The uppercut, the swoosh, the primal roar: This is the iconography of “Tigermania,” the craze that overtook the sporting world the late 1990s and early 2000s, and which lends HBO’s two-part docuseries “Tiger,” premiering Sunday, its opening sequence. Against footage of his son’s teeming galleries, Earl Woods, speaking at the banquet honoring the top collegiate golfer of 1996, offers the promise that will shape expectations of Tiger for years to come: “He will transcend this game and bring to the world a humanitarianism which has never been known before.

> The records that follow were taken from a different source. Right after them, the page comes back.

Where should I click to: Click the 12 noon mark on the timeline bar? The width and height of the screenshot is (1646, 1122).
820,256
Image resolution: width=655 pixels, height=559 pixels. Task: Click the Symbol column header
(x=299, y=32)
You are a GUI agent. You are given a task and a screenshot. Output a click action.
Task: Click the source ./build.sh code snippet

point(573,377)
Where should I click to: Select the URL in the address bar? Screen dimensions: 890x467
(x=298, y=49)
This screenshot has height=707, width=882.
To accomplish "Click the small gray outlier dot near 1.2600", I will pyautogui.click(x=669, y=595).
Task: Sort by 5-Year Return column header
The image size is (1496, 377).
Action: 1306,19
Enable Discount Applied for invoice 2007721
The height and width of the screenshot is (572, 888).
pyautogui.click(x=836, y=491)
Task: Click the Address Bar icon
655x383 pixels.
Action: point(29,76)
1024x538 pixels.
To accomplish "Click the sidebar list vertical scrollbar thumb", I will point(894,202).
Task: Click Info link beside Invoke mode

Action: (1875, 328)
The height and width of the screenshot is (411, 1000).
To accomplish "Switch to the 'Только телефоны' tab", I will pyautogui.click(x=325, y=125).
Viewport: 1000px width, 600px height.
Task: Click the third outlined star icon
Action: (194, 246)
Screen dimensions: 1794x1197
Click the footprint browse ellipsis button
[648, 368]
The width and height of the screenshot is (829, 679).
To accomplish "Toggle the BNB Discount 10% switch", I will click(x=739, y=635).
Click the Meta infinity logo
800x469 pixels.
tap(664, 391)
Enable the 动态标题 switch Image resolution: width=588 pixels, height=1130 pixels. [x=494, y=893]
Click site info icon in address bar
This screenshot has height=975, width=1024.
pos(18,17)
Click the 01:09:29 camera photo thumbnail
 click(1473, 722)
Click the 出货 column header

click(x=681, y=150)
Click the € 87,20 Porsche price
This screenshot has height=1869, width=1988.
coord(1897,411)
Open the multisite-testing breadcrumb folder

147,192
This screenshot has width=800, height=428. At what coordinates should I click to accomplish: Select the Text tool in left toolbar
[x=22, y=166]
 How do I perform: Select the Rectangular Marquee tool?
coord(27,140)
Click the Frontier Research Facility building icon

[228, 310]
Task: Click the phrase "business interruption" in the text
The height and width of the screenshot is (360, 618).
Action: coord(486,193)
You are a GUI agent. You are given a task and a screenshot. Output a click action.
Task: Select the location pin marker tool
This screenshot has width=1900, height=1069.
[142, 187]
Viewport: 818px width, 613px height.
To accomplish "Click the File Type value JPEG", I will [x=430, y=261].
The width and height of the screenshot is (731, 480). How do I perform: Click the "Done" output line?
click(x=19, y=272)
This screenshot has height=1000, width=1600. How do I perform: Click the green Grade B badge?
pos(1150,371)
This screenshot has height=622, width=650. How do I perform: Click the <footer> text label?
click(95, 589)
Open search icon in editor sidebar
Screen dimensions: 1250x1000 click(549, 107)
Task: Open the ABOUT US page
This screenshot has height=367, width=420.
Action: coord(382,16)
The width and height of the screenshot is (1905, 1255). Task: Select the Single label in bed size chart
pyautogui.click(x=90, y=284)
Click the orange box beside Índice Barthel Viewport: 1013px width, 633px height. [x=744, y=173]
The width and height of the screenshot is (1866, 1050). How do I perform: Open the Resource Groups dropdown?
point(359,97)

The world will be a better place to live in by virtue of his existence and his presence.”
Now 45, after multiple injuries, a tabloid sex scandal involving Rachel Uchitel and numerous other women and a DUI arrest that left his reputation and his ranking tarnished, it’s clear that Woods — despite his barnstorming comeback win at the 2019 Masters — is not the transformational figure his father promised. In truth, as I reported for Deadspin in the summer of 2014, he never was: As measured by both overall participation in golf and the number of Black, Latino and Asian golfers at the recreational level, Woods’ impact on the game has been negligible. “What we really mean by the term ‘Tigermania,’” I wrote at the time, citing TV networks, the sport’s governing bodies and its elite players as the main beneficiaries, “is not an influx of golfers but an infusion of money.”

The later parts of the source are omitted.